The report emphasizes the urgently need for measures to protect people from heat, including the creation of more green spaces, the installation of fans in homes, and the use of window shutters and white-painted roofs to reflect the sun’s heat. Record-breaking temperatures exceeding 40C in 2022, coupled with 2023 being the world’s hottest year on record, underscore the urgently addressing the impact of heatwaves on public health.
The MPs call for the incorporation of nature-based solutions, such as parks, trees, ponds, and green roofs, to cool communities. Additionally, they recommend considering changes to building regulations to promote the use of ceiling fans. Coating roofs with highly reflective white paint, fitting external window shutters, and reducing the reliance on energy-intensive air conditioning units are among the proposed measures.

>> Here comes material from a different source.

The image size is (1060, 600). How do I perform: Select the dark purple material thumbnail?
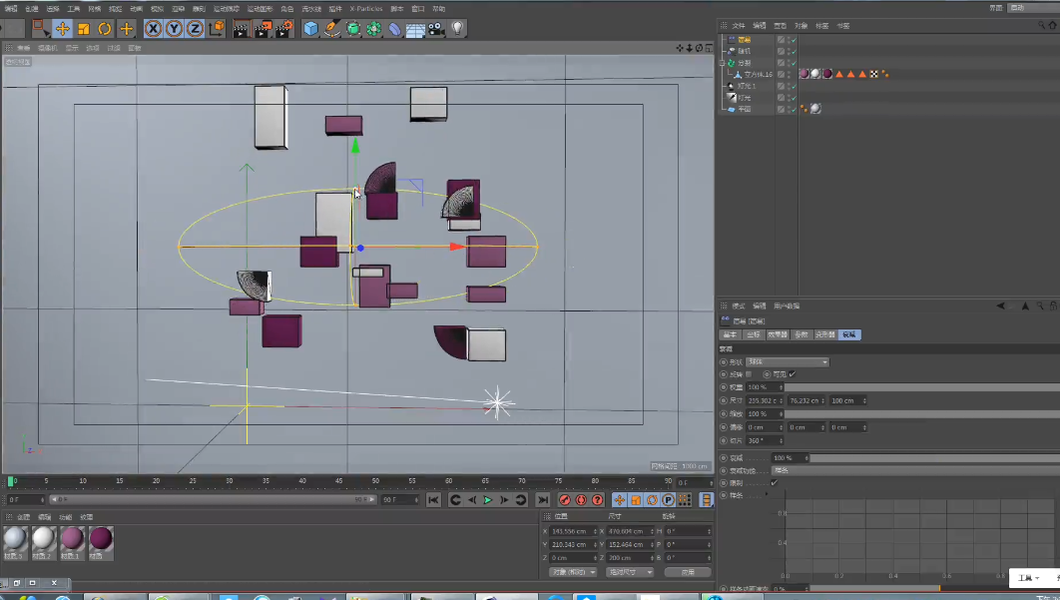point(101,539)
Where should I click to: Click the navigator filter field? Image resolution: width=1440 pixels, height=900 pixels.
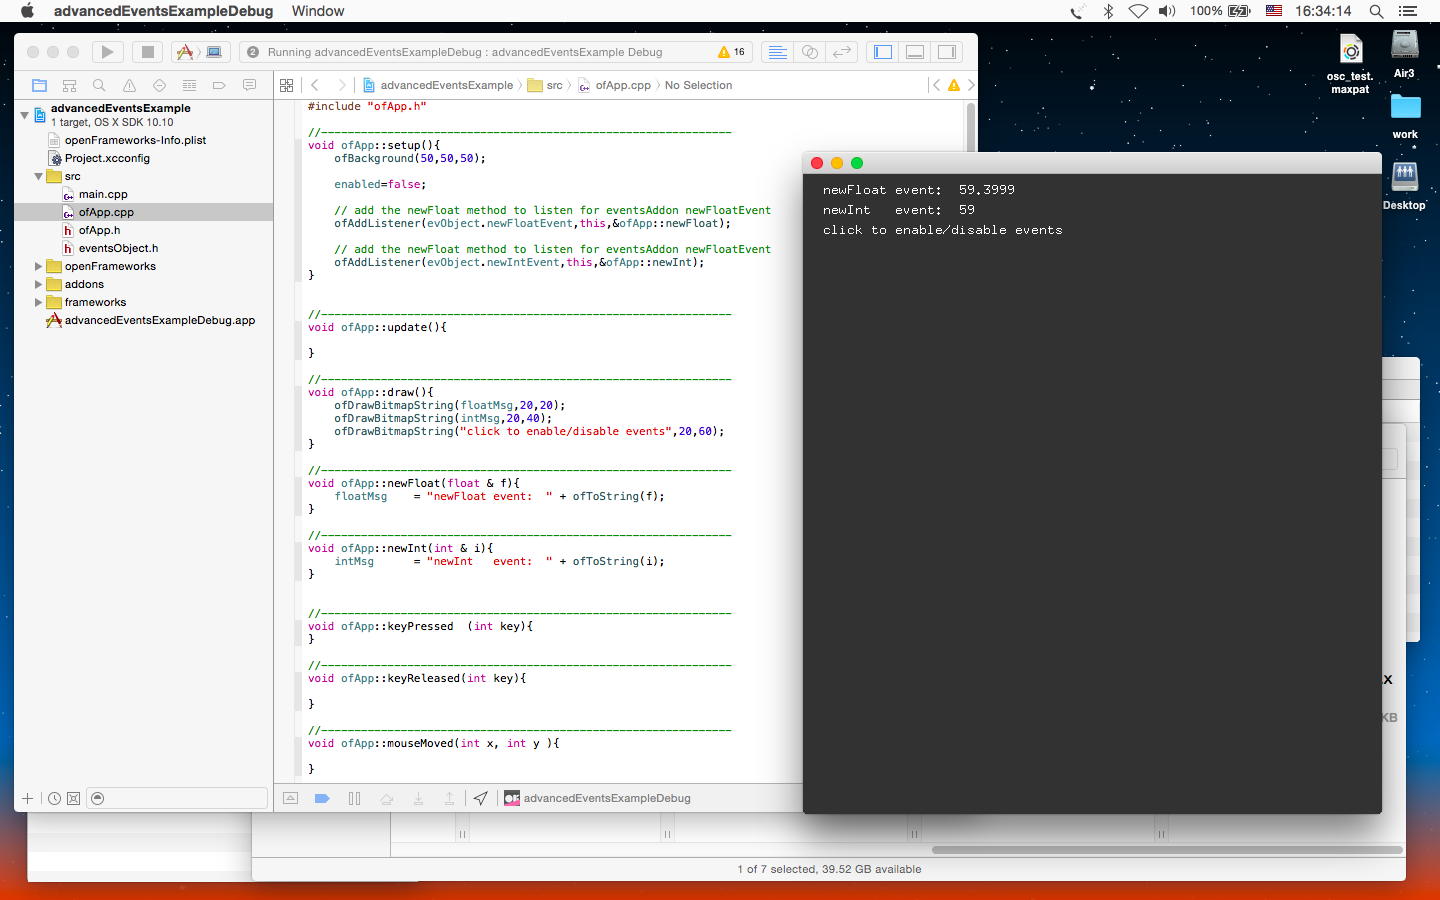(180, 798)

The report criticizes the government’s recent climate adaptation plan as “very weak” and emphasizes the need for swift, ambitious, and urgent action. The MPs propose a comprehensive, nationwide retrofit program led by local authorities and supported by long-term funding to enhance the energy efficiency of homes.
While regulations and plan were introduced in 2021 to prevent overheating in new residential buildings, the MPs note that these do not apply to existing structures where the majority of people will reside in 2050. Proposals for low-cost retrofit finance for householders are also deemed urgent, as the government is yet to respond to a consultation conducted in 2020.
The report suggests that the Met Office should trial naming heatwaves to raise public awareness, similar to how storms are named, and include humidity levels in weather forecasts. Humid heat, which hampers the body’s ability to cool itself, poses an additional health risk.
The recommendations highlight the need for comprehensive and coordinated efforts to address the growing threat posed by heatwaves, combining immediate actions to protect vulnerable populations with long-term strategies for sustainable urban development and energy efficiency.